Special Report: Highlights from the Symposium on Advanced Wound Care and Medical Research Forum on Wound Repair

Author(s): 
Robert S. Kirsner, MD

The 15th Annual Symposium on Advanced Wound Care and the 12th Annual Medical Research Forum on Wound Repair (SAWC) were held concurrently at the Baltimore Convention Center in Baltimore, Maryland, April 27-30, 2002. Although the two meetings have been held concurrently for nine years, they have only been one seamless meeting, simply known as the SAWC, for seven years. As always, the meeting was jointly sponsored by HMP Communications (founders of the Symposium on Advanced Wound Care) and the University of Miami (founders of the Medical Research Forum on Wound Repair). For the past seven years, the SAWC has also been the annual meeting for the Association for the Advancement of Wound Care (AAWC), which contributes educational sessions to the meeting as well. This year, as in the past several years, the National Pressure Ulcer Advisory Panel contributed a session that focused on pressure ulcer prevention and treatment. For the first time, the Wound Healing Society contributed a session entitled Genetics and Wound Healing. This year, members of the Hyperbaric Medicine Society and the American Diabetes Association also contributed.

TASK OBJECTIVE: Pick up the report on the 2002 wound care symposium after its last sentence and keep writing it. The rows that come next are separate material and have nothing to do with the report above.

INFORMATION:
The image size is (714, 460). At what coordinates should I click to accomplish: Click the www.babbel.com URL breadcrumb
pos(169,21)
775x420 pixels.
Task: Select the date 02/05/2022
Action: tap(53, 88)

ANSWER SPACE:
Attendance in 2002 was an overwhelming success. More than 1,400 paid attendees participated as well as 700 members of industry from more than 90 exhibiting companies. Attendees were a disparate group of interested individuals, including physicians, scientists, podiatrists, nurses, and advanced nursing specialists, as well as therapists. From an educational standpoint, the SAWC was a tremendous success as well. This year's meeting was the inaugural year of the John Boswick Memorial Award and Lectureship. The award, named after the renowned burn surgeon, John Boswick, MD, who was instrumental in fostering wound healing research, education, and practice for a half century, was given to Thomas Hunt, MD, professor emeritus at the University of California San Francisco for his lifetime of contributions to wound healing. The lectureship focused on Dr. Hunt's work related to oxygen and wound healing and featured not only Dr. Hunt but two other investigators influenced by Dr. Hunt's work, Dr. Harriet Hopf and Dr. Chandan Sen.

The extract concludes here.